Dataset excerpts
+++++
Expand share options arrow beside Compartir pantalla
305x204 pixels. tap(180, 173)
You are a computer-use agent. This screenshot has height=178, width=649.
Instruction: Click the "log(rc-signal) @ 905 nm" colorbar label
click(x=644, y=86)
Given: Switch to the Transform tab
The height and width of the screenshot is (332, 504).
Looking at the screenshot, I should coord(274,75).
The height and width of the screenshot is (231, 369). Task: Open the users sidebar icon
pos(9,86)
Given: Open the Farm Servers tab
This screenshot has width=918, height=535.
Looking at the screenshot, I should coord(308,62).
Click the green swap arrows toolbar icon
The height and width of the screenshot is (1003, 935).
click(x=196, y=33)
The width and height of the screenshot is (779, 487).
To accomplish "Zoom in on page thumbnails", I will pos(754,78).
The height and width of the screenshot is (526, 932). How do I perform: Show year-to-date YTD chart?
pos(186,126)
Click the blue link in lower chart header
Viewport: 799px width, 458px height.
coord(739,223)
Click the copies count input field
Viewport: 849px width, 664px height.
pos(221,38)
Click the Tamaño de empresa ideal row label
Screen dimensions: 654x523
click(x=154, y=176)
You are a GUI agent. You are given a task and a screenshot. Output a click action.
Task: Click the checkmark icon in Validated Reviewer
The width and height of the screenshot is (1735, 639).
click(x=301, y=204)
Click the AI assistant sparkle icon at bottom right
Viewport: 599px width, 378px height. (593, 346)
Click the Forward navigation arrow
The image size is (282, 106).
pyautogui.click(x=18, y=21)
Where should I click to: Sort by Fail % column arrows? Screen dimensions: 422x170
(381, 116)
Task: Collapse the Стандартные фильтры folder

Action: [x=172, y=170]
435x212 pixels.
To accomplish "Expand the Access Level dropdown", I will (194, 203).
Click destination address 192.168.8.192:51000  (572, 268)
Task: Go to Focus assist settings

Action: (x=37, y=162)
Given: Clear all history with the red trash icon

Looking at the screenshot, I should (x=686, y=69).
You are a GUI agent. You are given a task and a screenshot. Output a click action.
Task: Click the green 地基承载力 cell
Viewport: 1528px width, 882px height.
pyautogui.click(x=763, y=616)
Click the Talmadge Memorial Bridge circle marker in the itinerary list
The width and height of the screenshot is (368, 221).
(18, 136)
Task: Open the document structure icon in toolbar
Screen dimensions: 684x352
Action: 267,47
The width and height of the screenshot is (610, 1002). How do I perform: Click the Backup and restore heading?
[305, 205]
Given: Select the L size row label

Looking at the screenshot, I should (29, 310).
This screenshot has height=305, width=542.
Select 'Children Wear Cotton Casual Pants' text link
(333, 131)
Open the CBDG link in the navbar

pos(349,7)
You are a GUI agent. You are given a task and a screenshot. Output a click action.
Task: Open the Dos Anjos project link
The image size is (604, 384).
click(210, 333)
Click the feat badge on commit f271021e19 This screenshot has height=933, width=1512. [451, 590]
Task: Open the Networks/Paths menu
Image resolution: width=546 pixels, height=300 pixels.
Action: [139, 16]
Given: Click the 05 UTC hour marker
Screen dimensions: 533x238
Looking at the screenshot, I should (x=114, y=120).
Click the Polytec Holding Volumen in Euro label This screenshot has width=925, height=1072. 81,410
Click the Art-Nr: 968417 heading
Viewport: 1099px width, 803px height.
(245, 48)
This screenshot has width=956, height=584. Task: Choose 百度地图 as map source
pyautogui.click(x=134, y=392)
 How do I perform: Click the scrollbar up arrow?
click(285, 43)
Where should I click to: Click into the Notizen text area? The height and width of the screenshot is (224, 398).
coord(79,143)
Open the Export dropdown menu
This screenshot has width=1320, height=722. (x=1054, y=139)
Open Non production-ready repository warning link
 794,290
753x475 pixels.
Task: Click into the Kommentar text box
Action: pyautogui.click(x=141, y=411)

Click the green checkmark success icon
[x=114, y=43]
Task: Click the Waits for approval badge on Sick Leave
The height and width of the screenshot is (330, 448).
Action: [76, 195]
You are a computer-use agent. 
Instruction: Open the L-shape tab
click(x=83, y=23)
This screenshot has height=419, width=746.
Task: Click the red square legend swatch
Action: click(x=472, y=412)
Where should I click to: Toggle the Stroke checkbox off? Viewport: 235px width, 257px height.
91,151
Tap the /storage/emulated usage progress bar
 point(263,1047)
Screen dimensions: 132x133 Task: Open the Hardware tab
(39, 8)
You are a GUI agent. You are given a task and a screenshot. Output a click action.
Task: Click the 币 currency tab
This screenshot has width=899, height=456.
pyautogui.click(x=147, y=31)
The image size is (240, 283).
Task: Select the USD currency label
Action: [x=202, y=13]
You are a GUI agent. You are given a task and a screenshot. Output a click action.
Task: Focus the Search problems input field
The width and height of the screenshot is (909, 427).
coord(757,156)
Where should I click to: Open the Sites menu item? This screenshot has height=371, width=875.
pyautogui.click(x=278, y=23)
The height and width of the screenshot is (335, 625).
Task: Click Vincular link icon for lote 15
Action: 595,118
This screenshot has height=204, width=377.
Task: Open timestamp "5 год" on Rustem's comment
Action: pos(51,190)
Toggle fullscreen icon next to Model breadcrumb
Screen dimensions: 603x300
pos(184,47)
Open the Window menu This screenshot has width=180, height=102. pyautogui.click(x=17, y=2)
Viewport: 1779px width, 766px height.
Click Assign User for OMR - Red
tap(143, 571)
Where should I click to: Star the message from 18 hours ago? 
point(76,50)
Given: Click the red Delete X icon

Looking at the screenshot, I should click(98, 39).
+++++
Instructions for the task >>
Whenever the word "badge" shows up in a line of the entries above, copy that line.

Solved exercise >>
Click the feat badge on commit f271021e19 This screenshot has height=933, width=1512. [451, 590]
Task: Click the Waits for approval badge on Sick Leave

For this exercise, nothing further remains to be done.